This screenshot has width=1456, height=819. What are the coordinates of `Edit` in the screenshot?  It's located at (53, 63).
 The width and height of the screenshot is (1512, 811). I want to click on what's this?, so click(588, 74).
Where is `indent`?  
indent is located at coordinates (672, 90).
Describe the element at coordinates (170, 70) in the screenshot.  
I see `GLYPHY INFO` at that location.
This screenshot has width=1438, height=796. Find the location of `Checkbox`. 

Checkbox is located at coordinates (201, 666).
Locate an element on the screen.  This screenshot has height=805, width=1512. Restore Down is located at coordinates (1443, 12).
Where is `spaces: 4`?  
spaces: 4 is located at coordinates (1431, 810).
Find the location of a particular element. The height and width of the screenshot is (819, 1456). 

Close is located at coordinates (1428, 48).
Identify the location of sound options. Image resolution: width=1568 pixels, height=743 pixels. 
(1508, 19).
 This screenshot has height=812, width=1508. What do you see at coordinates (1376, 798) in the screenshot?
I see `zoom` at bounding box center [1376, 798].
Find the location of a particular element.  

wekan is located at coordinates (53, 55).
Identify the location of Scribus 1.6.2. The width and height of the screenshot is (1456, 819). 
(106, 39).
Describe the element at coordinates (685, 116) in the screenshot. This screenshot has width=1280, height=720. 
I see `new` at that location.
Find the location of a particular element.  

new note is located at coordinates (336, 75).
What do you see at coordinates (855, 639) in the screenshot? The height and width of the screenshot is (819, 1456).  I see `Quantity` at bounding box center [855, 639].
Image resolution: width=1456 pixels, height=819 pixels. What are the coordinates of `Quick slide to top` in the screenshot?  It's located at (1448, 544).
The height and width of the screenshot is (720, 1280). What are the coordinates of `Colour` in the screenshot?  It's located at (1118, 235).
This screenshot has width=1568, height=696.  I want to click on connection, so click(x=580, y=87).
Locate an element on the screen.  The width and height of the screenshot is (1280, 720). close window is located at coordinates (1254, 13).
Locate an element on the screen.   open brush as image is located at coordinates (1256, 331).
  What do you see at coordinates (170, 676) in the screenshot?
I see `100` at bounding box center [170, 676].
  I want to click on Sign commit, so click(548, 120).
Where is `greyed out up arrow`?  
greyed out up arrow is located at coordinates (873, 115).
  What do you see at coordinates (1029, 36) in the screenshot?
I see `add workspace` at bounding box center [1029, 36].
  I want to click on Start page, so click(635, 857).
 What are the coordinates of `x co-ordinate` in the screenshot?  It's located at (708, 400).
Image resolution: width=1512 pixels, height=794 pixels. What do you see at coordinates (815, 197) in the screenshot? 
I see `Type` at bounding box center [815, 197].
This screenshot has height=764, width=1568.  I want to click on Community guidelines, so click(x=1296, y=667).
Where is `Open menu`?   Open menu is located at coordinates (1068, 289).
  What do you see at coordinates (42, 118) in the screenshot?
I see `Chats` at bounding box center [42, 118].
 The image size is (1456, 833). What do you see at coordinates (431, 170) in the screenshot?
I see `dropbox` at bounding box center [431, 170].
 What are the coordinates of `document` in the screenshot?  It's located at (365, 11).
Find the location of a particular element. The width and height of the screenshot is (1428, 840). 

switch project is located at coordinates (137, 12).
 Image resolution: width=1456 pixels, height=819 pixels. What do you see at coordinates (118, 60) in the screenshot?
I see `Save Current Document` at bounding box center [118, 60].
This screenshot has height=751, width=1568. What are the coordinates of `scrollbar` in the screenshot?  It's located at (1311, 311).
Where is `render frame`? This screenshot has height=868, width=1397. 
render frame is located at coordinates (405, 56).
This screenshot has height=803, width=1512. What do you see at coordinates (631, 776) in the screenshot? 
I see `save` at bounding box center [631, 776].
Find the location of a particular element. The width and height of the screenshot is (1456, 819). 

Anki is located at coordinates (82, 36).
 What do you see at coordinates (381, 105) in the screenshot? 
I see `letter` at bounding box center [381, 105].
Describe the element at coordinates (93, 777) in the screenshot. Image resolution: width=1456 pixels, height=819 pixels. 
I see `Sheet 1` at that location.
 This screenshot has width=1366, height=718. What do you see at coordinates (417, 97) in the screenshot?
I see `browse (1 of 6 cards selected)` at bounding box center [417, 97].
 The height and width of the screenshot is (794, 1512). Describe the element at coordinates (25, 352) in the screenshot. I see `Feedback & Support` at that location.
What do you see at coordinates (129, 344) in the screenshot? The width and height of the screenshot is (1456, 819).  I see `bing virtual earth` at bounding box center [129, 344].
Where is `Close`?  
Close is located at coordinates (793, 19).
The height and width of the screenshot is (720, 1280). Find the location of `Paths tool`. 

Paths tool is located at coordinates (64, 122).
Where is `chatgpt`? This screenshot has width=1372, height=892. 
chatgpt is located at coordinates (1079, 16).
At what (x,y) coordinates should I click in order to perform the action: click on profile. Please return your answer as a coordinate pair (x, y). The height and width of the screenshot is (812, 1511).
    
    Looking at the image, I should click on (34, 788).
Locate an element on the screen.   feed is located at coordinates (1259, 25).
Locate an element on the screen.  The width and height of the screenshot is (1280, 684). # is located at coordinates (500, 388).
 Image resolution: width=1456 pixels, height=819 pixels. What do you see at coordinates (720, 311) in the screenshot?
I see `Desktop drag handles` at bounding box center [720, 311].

* _WHAT TO DO_
Set out the lines of the data above as a numbered list, omitting any blank lines: begin at the line that contains "The height and width of the screenshot is (720, 1280). What" and stop after the line that contains "coordinates (1256, 331).".

* _THE ANSWER_
1. The height and width of the screenshot is (720, 1280). What are the coordinates of `Colour` in the screenshot?  It's located at (1118, 235).
2. This screenshot has width=1568, height=696.  I want to click on connection, so click(x=580, y=87).
3. Locate an element on the screen.  The width and height of the screenshot is (1280, 720). close window is located at coordinates (1254, 13).
4. Locate an element on the screen.   open brush as image is located at coordinates (1256, 331).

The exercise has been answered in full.